The result should hold only the lines from the one with "The width and height of the screenshot is (1488, 1264)." through the final line of the data below, transcribed exactly, pictures left out.

═══ Source data ═══

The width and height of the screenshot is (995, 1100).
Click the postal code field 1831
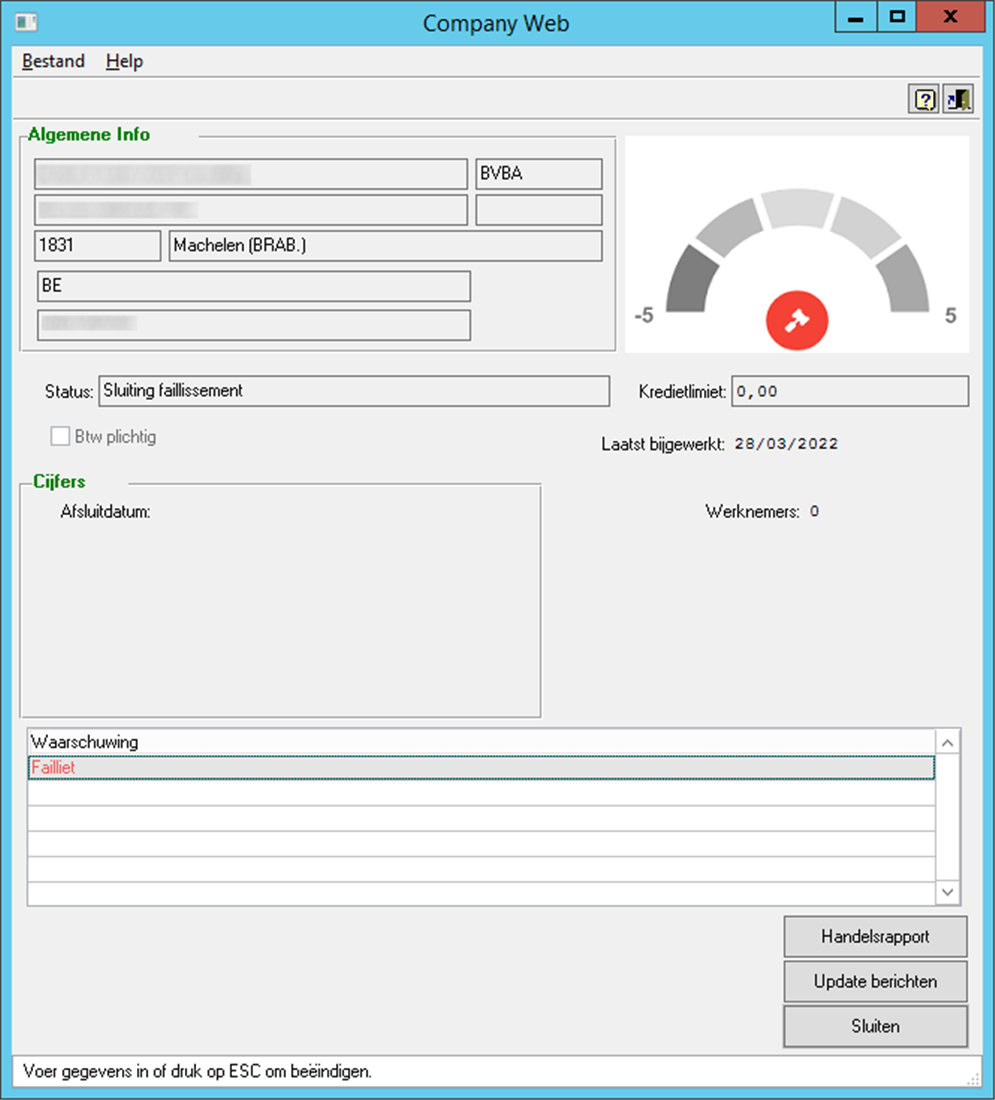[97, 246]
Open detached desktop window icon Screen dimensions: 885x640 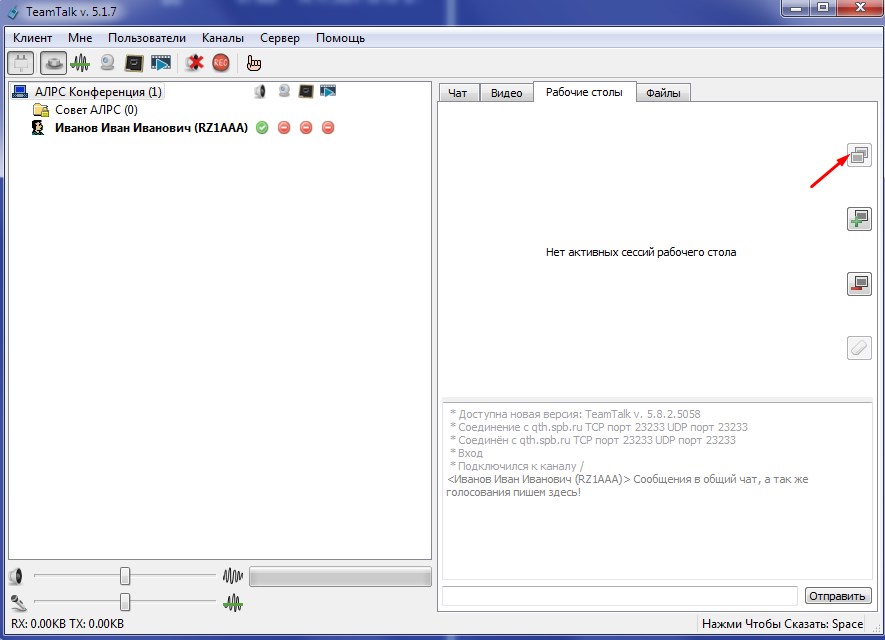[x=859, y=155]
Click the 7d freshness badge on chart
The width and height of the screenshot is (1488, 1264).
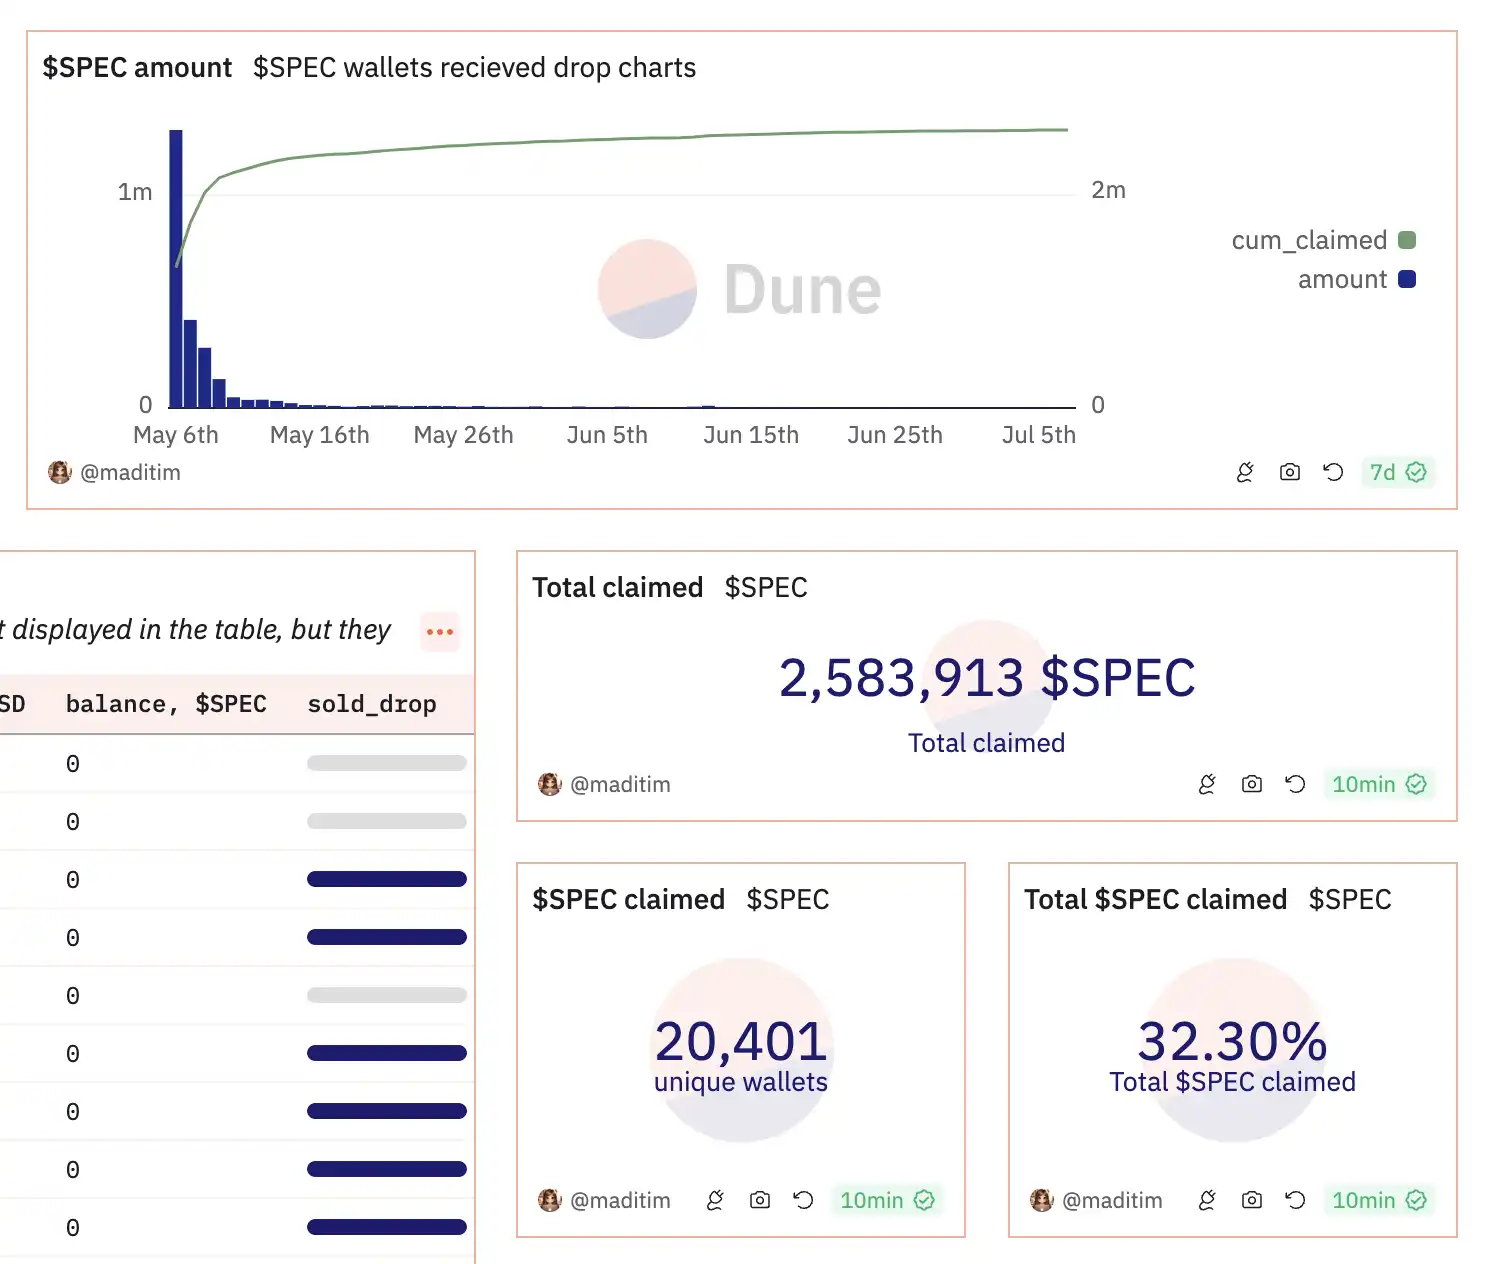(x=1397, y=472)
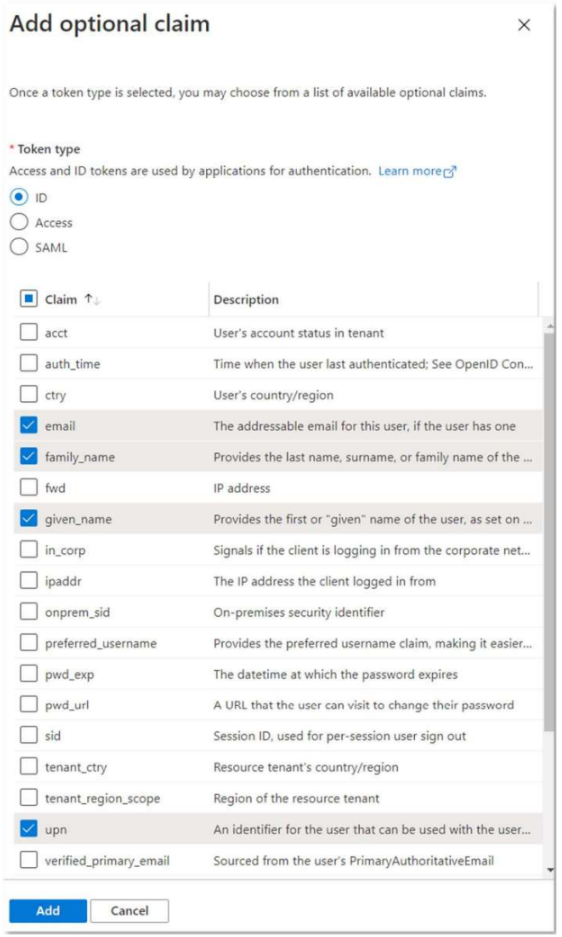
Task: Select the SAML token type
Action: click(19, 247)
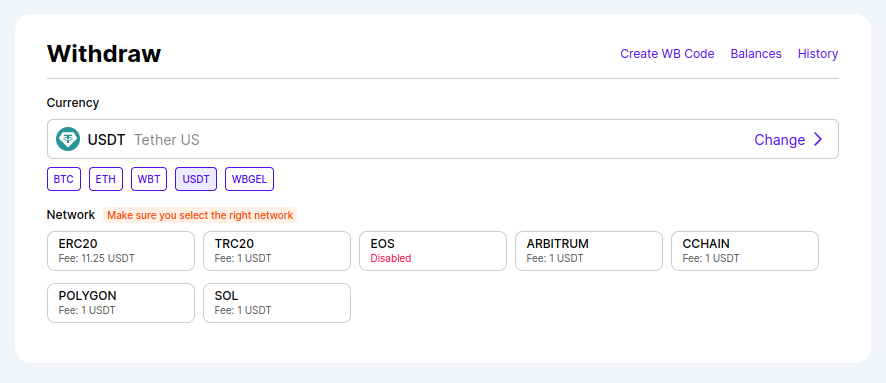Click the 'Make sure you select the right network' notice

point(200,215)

═══

> _Solution for this exercise_:
The width and height of the screenshot is (1488, 1264).
(x=1397, y=472)
Task: Select the SAML token type
Action: click(19, 247)
Click the 'Make sure you select the right network' notice

point(200,215)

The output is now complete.